◆ **WORK TO COMPLETE**
Go through the lines below. Copy those with "This".

◆ **THE DATA**
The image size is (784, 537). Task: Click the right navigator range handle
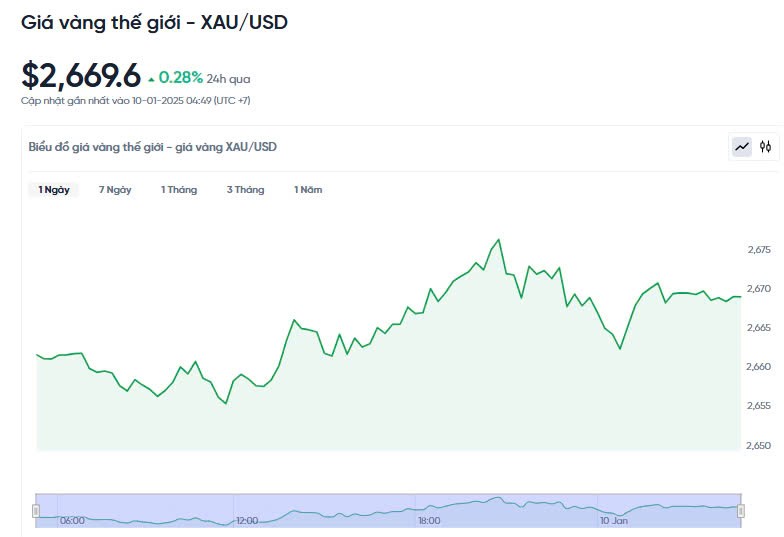tap(741, 511)
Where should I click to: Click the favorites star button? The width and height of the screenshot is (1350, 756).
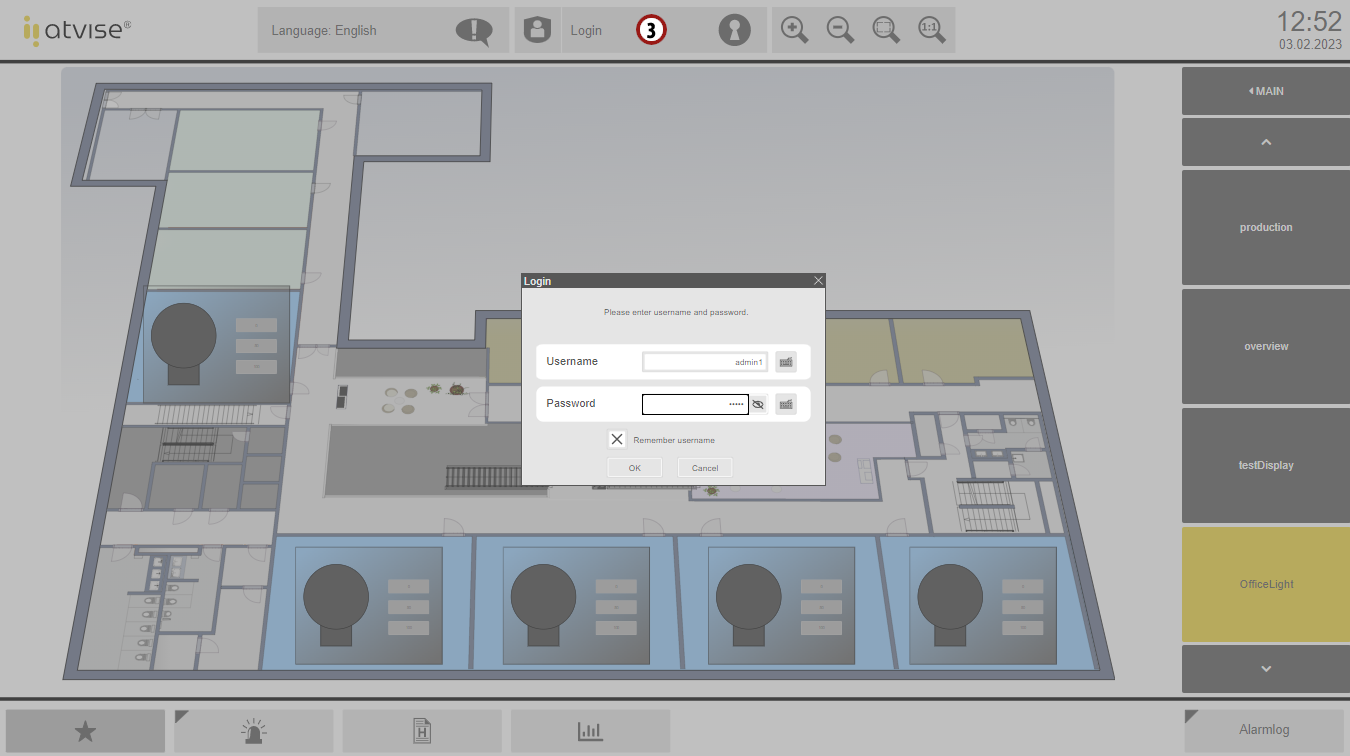click(x=85, y=731)
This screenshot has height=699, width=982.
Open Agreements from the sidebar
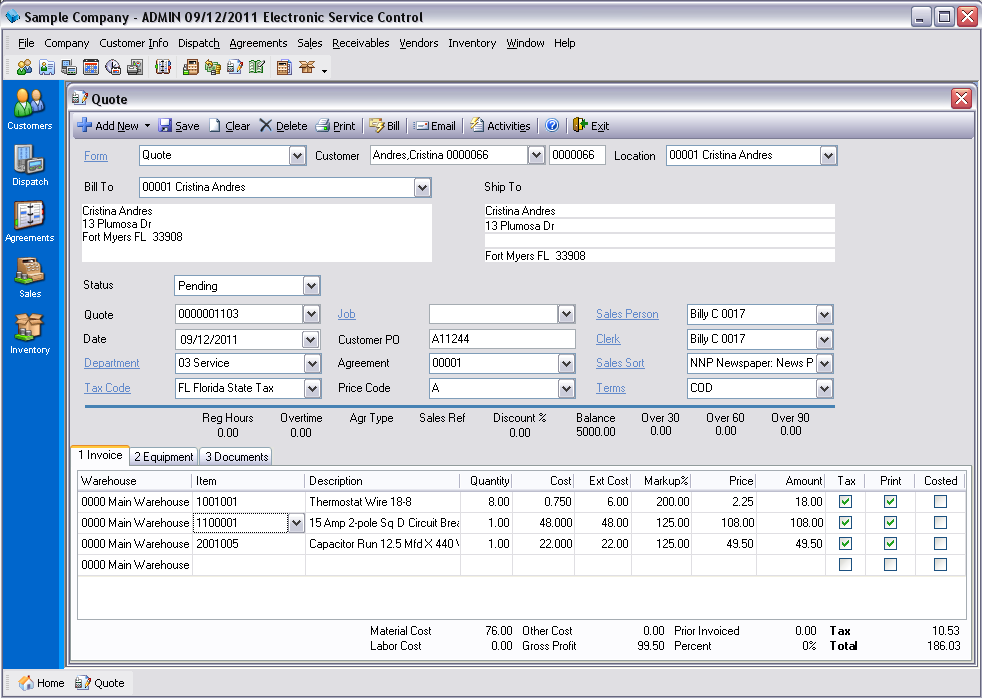(x=29, y=218)
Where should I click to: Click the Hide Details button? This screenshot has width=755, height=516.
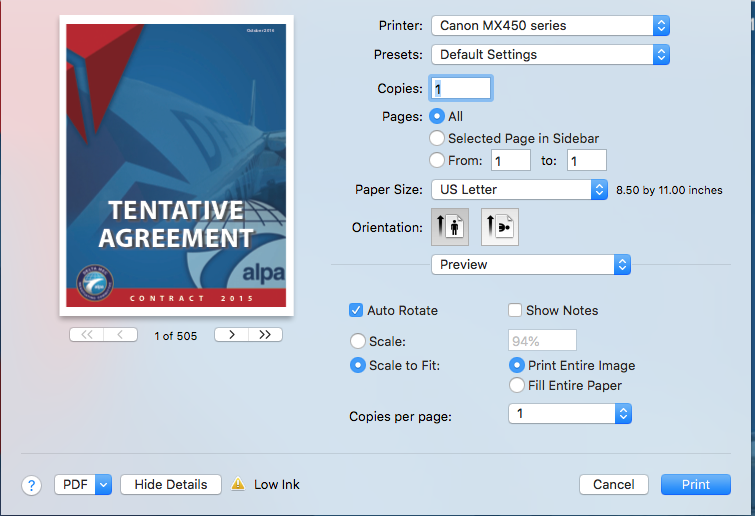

◆ **REPLY TO THE TASK**
This screenshot has height=699, width=982.
Where should I click to: Click the Hide Details button? This screenshot has width=755, height=516.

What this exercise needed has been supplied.